AIM » Extract every line of the material below that contains the string "screenshot". Treat uppercase and lowercase letters as distinct when matching.

DATA PROVIDED »
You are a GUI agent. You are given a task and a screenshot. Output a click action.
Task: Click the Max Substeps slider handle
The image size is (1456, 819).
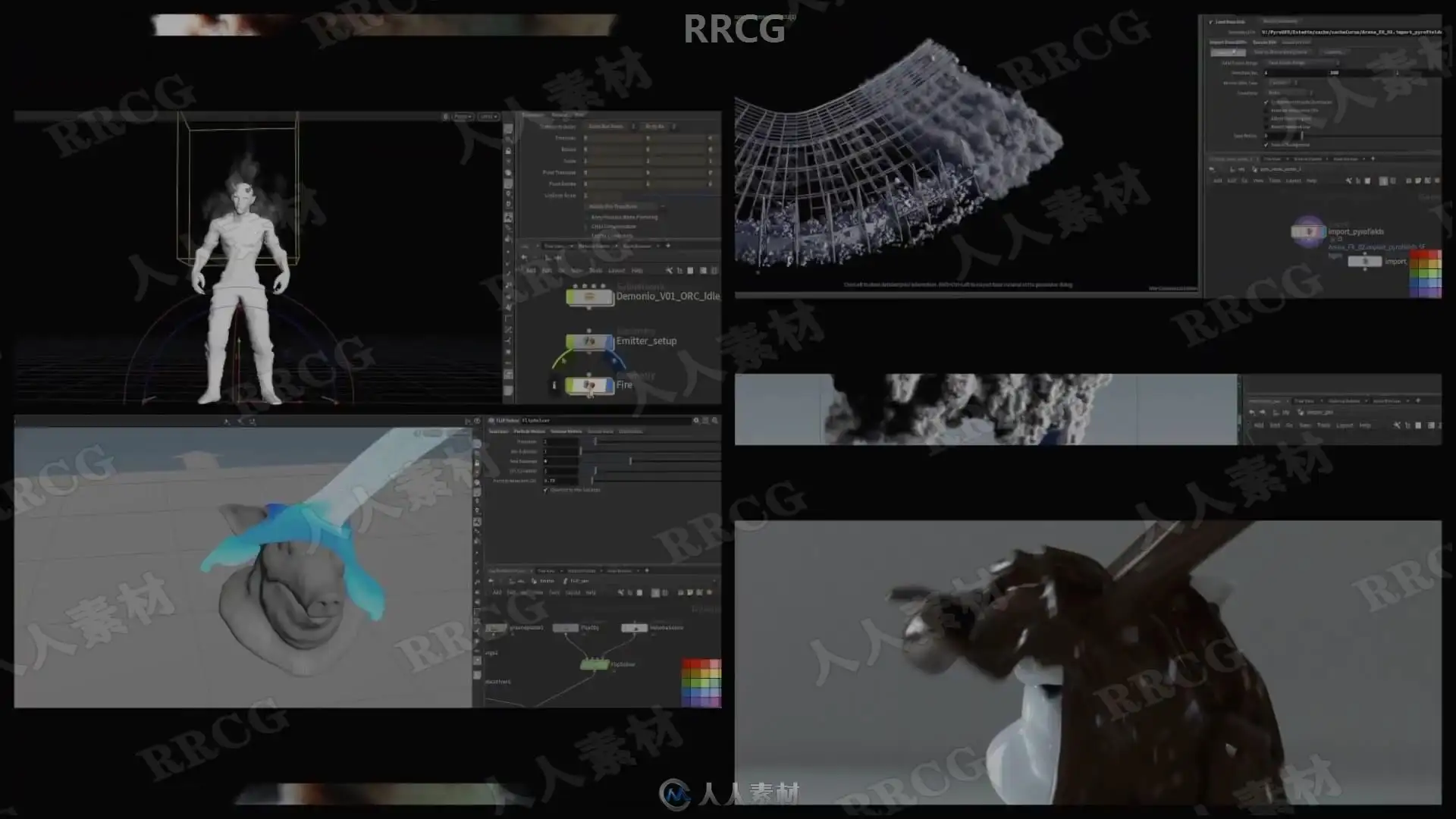pos(630,461)
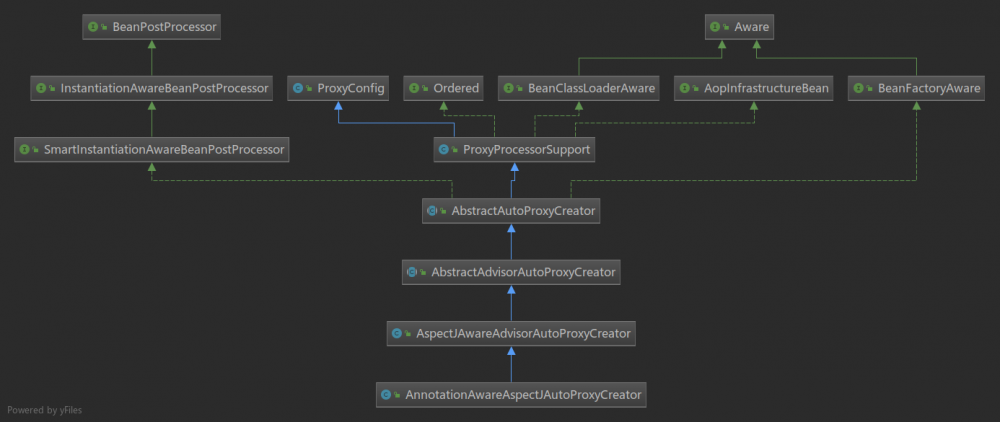Select the BeanPostProcessor node label
This screenshot has height=422, width=1000.
click(x=160, y=27)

RESPONSE TO THIS EXERCISE »
You are a GUI agent. You are given a task and a screenshot. Output a click action.
This screenshot has height=422, width=1000.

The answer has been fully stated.